Dr. Robert George, professor of Jurisprudence at Princeton University, recently weighed in on the “Gay Marriage” debate. In his article, “What is Marriage?,” published in the Harvard Journal of Law and Public Policy, Dr. George argues that the common good of our society requires that we legally enshrine the traditional view of marriage and that the common good would be damaged by legally enshrining homosexual partnerships as marriage. In arguing from natural law through an analysis of the essential components and structure of marriage as understood through the light of reason, he makes an important contribution to the defense of traditional marriage. Because he relies exclusively on natural law, advocates of the revisionist view of marriage cannot dismiss the traditional view simply by classifying it as solely a religious position that has no place in public discourse. Further, by providing strong reasons in support of traditional marriage that are consistent with but do not appeal to articles of faith, Dr. George offers a means of explaining a position we may intuitively agree with, but have been unable to articulate or explain persuasively. While I certainly recommend reading the article in full (here), for those who might benefit from a summary, following is a distillation of Dr. George’s argument (I’ll be following up with a summary of his responses to common objections to his position in a second post).
The Basic Argument for the Legal Recognition of ONLY Traditional Marriage
Before making his argument, Dr. George clarifies that he is arguing from the basic assumption that marriage is a moral entity independent of the law; that is, marriage is not simply a legal construct. He argues this is a reasonable assumption because if marriage were only a legal construct, it would be whatever the law says it is. As such, the revisionist (those who advocate for the legal recognition of homosexual partnerships as marriage) would not be able to argue that the law is wrong in failing to recognize homosexual partnerships as marriage. In order to argue the law is wrong, the revisionist must appeal to some understanding of what marriage is. Additionally, if marriage were merely a legal construct, no one, including revisionists, could argue that it would be inappropriate to recognize as legal marriage any type of relationship, including polygynous, polyandrous, polyamorous, incestuous, bestial unions and even unions between persons and inanimate objects. Unless the revisionist is prepared to open the door to the legal recognition of these relationships, he must accept that marriage is not merely a legal construct but a moral entity.

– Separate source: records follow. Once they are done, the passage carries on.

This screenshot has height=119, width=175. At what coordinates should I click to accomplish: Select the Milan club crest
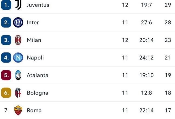[x=18, y=40]
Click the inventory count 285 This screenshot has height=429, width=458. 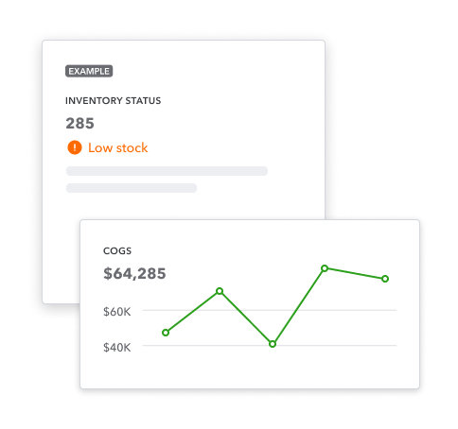click(x=79, y=123)
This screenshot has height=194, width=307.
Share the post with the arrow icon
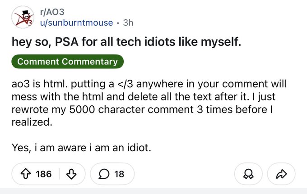[281, 173]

Before delving into Dr. George’s argument, which I present here in syllogistic form, the view of marriage Dr. George is analyzing should be kept in mind, because whittling down his argument to the bare essentials, as I have done here, somewhat obscures the comprehensiveness of the traditional view of marriage from which Dr. George is operating. Dr. George begins his article setting out what he refers to as the “conjugal view”, which holds that “marriage is the union of a man and women who make a permanent and exclusive commitment to each other of the type that is naturally (inherently) fulfilled by bearing and rearing children together” (a union “seal[ed] (consummate[d]) and renew[ed]…by conjugal acts — acts that constitute the behavioral part of the process of reproduction, thus uniting them as a reproductive unit). While this view holds that marriage is inherently valuable, its orientation toward the bearing and raising of children gives marriage a “distinctive structure” that includes norms such as monogamy, fidelity and permanence.

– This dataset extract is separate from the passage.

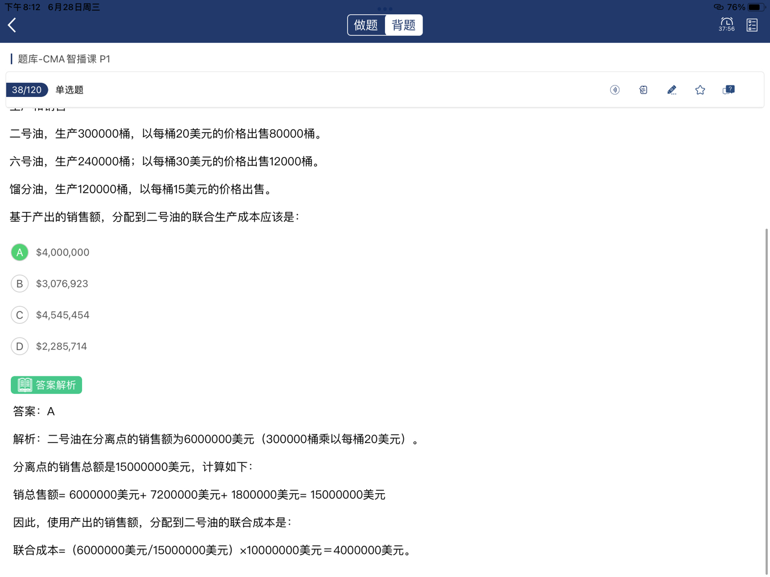Select option A $4,000,000
This screenshot has width=770, height=577.
(20, 252)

As a reading of his article would show, his argument is consistent with and even enhances the complex reality of conjugal marriage, despite the fact that his argument focuses primarily on one dimension — the bodily dimension — of this reality. In order to recover what is lost in this condensed version of his argument (and do greater justice to the nuances of Dr. George’s argument), I conclude by briefly reintegrating the concepts in the summary into a more complete view of conjugal marriage.
I. Conjugal Marriage and Homosexual Partnerships are Fundamentally Different:
(1) Conjugal marriage is the most comprehensive relationship possible between human persons in that it includes the union of wills, minds, resources and bodies.
(2) The body is an integral part of the human person, not just a possession (we distinguish between vandalism and assault because the body is not a possession like one’s car or home).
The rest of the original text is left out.